Brano citato »
============================================================

Sara e Michele: “Non siamo qui per portare a casa risultati”. Sara e Michele arrivano da Vittorio Veneto, parrocchia di Meschio. Si sono conosciuti 16 anni fa proprio a un’iniziativa formativa dei padri dehoniani. Nel 2006 si sono sposati e per alcuni anni hanno consolidato il loro essere coppia e si sono inseriti nella parrocchia di residenza (coro, catechesi, gruppo famiglie…). Fin dal fidanzamento hanno accarezzato l’idea di vita comunitaria con i padri, ma per vari motivi hanno rinviato il passo fino a quattro anni fa, quando Michele ha riaperto il cassetto di quel desiderio. Dopo una prima brutta reazione – “Ma perché ora e non negli anni scorsi?” –, Sara si convince che è il momento propizio per buttarsi perché “le tre figlie avevano l’età giusta per fare il salto”. Dopo due anni di “progettazione”, nel 2016 avviene il trasloco, fisico e spirituale.

“È stato un cambiamento radicale, ci sono voluti due anni per ambientarci – afferma Sara –. Da quando sono qui sto sperimentando un avvicinamento più intimo a Dio, mentre Michele è proiettato verso una maggiore apertura al prossimo”.

Spesso i due sposi si sentono chiedere: “Ma cosa fate nella comunità?”. La loro risposta è disarmante: “Non facciamo niente. Non siamo qui per portare a casa risultati, ma stiamo imparando quello che nessun corso accademico può darci: vivere le relazioni”. “Vivendo fianco a fianco ci si confronta e si colgono i limiti reciproci – afferma padre Beppe –. Già in missione ho vissuto una realtà simile”. E padre Emilio, il più anziano – 77 anni – e ultimo arrivato: “Per me invece è tutto nuovo, e devo dire che mi trovo proprio bene qui”.
La coppia si fermerà all’incirca ancora due anni a Costa. “Non c’è una durata ‘standard’ dell’accoglienza – spiega padre Daniele –. Per ogni percorso che parte, viene definita all’inizio una prospettiva temporale. Comunque si tratta di esperienze sempre a tempo determinato”.

============================================================

Compito A »
Ricopia fedelmente le righe dell'elenco che vanno da quella contenente "You are a computer-use" a quella contenente "Screen dimensions: 1160x739", entrambe incluse. Lascia fuori le immagini.

Set di dati »
============================================================

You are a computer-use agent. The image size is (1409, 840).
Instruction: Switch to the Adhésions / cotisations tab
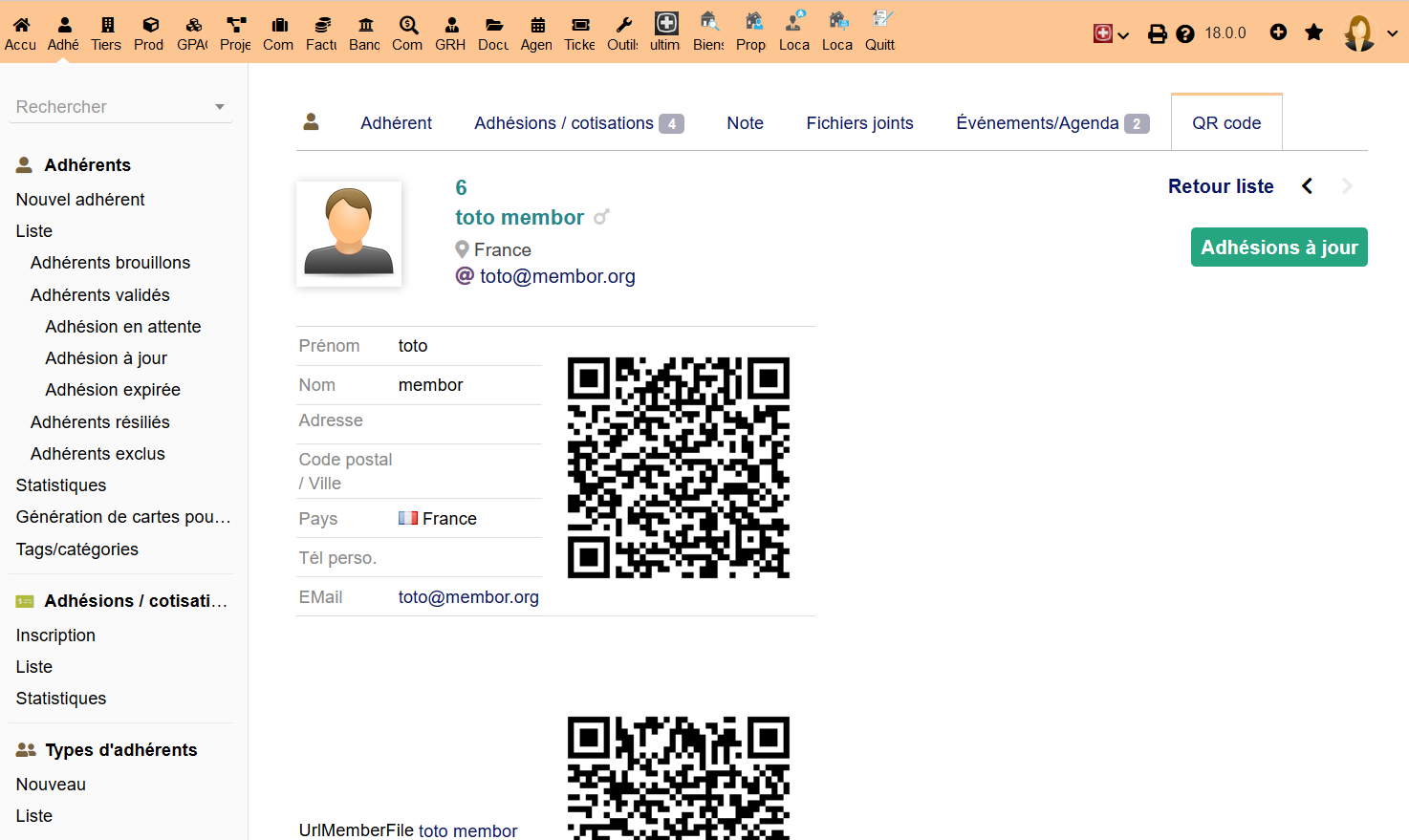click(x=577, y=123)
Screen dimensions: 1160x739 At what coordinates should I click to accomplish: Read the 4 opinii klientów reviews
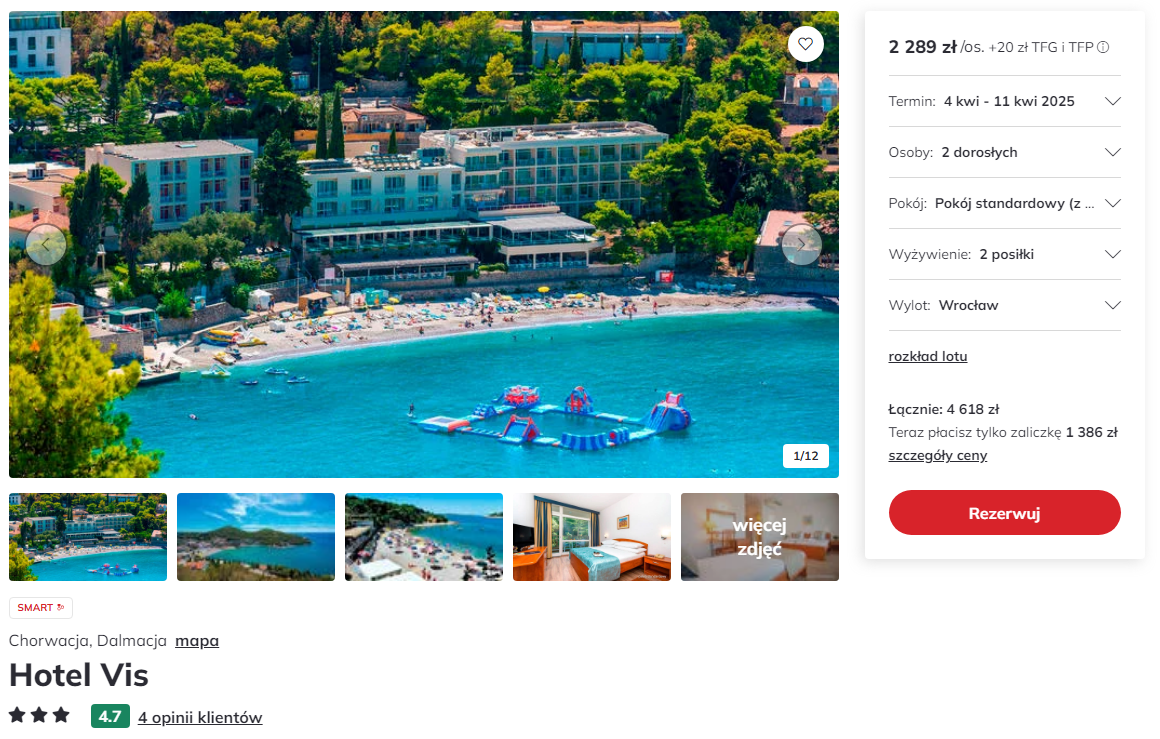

============================================================

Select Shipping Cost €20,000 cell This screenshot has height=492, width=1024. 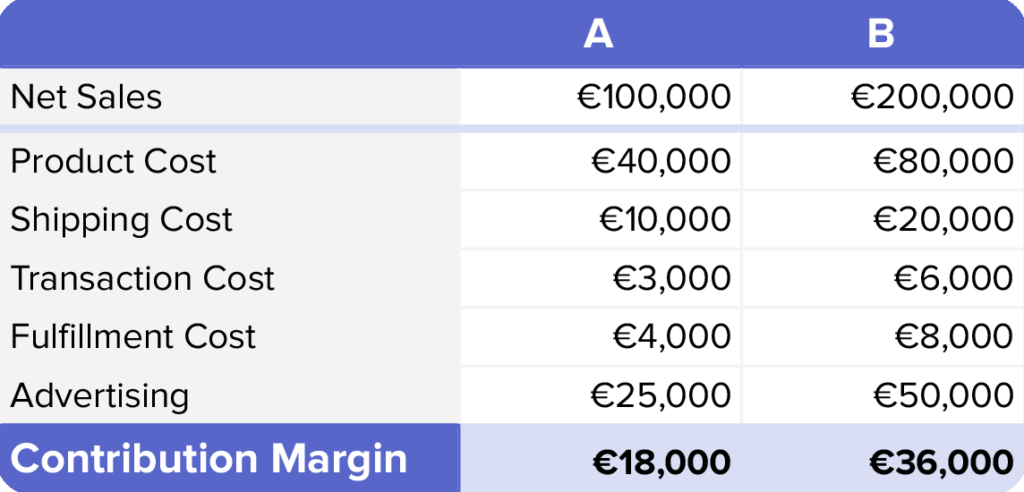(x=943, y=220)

============================================================

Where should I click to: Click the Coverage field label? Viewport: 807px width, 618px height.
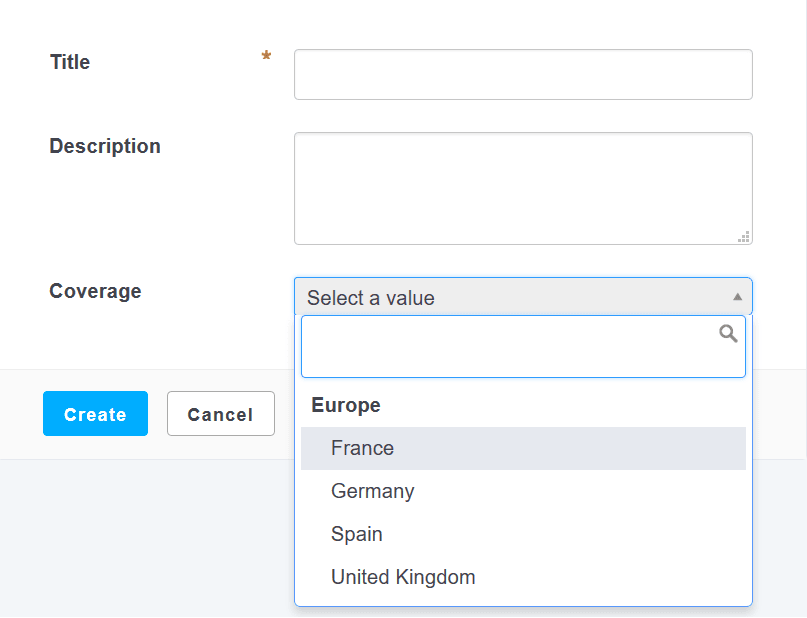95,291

============================================================

Compito B »
Prosegui il brano sulla vita comunitaria di Sara e Michele con i padri dehoniani, riprendendo dopo la sua ultima frase.

Risposta al compito A »
You are a computer-use agent. The image size is (1409, 840).
Instruction: Switch to the Adhésions / cotisations tab
click(x=577, y=123)
Screen dimensions: 1160x739 At what coordinates should I click to accomplish: Read the 4 opinii klientów reviews

Risposta al compito B »
La “regola” della comunità dehoniana. La vita condivisa con le famiglie fa parte di un ben più ampio progetto di vita e di pastorale (in altri tempi si sarebbe detto, forse, “regola”) che i tre padri hanno elaborato. Il punto di partenza è la spiritualità di padre Dehon: riconoscere l’iniziativa gratuita dell’amore di Dio che plasma la vita dentro gli incontri, i passaggi e le stagioni della vita. I pilastri sono i tre classici: preghiera, eucaristia e comunione fraterna. Il percorso è segnato più da intuizioni che non da paletti perché “ci sentiamo un organismo vivente in sviluppo, preoccupato di riconoscere il tempo e le sfide che stiamo vivendo” sottolinea padre Beppe.

Un organismo che “si sente pienamente partecipe del cammino della Chiesa locale”.

Cerchiamo di dare un nome a quelle che abbiamo chiamato intuizioni: accoglienza delle persone; accompagnamento di famiglie e coppie sia con attività organizzate in comunità (incontri mensili del sabato sera per giovani coppie, percorsi per gruppi-famiglia…), sia con la disponibilità ad animare percorsi promossi da parrocchie e unità pastorali; approfondimento della Parola (ogni giovedì sera in comunità e laddove è richiesto un apporto); collaborazione con le parrocchie coneglianesi di riferimento (Duomo, San Rocco e Costa) per il post-cresima; ospitalità di gruppi (la casa può accogliere fino a trenta persone, ha vari spazi comuni e all’esterno può contare su un ampio spazio verde).
In tutti questi servizi pastorali lo stile è quello “della familiarità e della piccolezza”, partecipando “alla marginalità in cui vivono le persone concrete che cercano in Dio luce e aiuto per il loro cammino”. Come fece circa duemila anni fa un uomo, figlio di Maria e Giuseppe, lungo le strade polverose della Palestina.

Francesco Citron
L’Azione (Vittorio Veneto)

Copyright Difesa del popolo (Tutti i diritti riservati)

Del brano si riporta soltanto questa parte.